Yadov was as strong a publicist as he was an academic sociologist. He had unmatched skills in presenting complex scholarly materials to lay audiences in language easy to understand, while also bringing a fresh stream of “real life” into his academic presentations. Yadov was very tolerant of his academic opponents and theoretical rivals. He was “forgiving” and yet also used every occasion to ridicule them. This also applied to the authorities and even to himself (irony and self-irony). Although Yadov never was part of the open opposition to the regime, his search for scientific truth often put him in an oppositional stance.

Yadov was broad-minded and generous. I never asked him – and I do not think he would have been able to answer – how many “godchildren” he had (those who wrote dissertations under his supervision, or those for whom he was an “opponent” in their dissertation defense, or those whom he inspired to be a social researcher). My guess is that over his long academic life this number amounts to several hundred.

I recall one dramatic event. The Scientific Council, which Yadov chaired, “suddenly” rejected the dissertation of a young scholar who expressed his thoughts in a style rather hard to understand, “bird” language as they called it. The rejection was accomplished through secret ballot without there having been any prior public criticism. As always, Yadov suggested a surprising way out – he wrote an article interpreting the student’s most incomprehensible terms in a conventional academic style. As a result he saved a young ambitious and talented author as well as the reputation of the Scientific Council.
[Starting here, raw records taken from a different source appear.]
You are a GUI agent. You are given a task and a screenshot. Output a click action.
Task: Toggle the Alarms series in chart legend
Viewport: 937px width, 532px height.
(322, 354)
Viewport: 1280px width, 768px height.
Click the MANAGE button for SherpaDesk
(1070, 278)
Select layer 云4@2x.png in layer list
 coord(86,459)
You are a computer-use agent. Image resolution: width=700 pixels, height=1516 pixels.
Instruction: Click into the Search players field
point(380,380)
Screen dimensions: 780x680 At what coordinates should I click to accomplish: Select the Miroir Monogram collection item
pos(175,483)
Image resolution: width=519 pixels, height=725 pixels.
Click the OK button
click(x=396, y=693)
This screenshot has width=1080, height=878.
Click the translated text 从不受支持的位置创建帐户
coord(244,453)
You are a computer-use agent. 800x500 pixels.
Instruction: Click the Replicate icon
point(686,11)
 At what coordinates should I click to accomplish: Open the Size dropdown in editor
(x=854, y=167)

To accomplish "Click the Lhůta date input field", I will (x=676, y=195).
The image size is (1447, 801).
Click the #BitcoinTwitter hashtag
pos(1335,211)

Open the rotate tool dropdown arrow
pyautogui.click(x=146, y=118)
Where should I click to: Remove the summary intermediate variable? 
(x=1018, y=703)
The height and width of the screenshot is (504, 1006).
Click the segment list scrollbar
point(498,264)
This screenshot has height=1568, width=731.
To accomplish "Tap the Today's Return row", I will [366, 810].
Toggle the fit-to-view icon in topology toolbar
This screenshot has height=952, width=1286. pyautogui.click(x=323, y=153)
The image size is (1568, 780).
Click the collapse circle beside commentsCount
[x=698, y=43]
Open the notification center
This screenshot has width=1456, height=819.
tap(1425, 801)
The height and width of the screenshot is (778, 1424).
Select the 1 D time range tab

The caliber of individuals is measured by their influence both in their immediate social circle and on the distant social environment, and in this particular case his influence extended to the entire discipline. Yadov was a pioneer and a founder. Those who follow him will not be able to replace him. They have no choice but to remember him with gratitude and, to the best of their abilities, try to emulate his approach to science, people, and the world.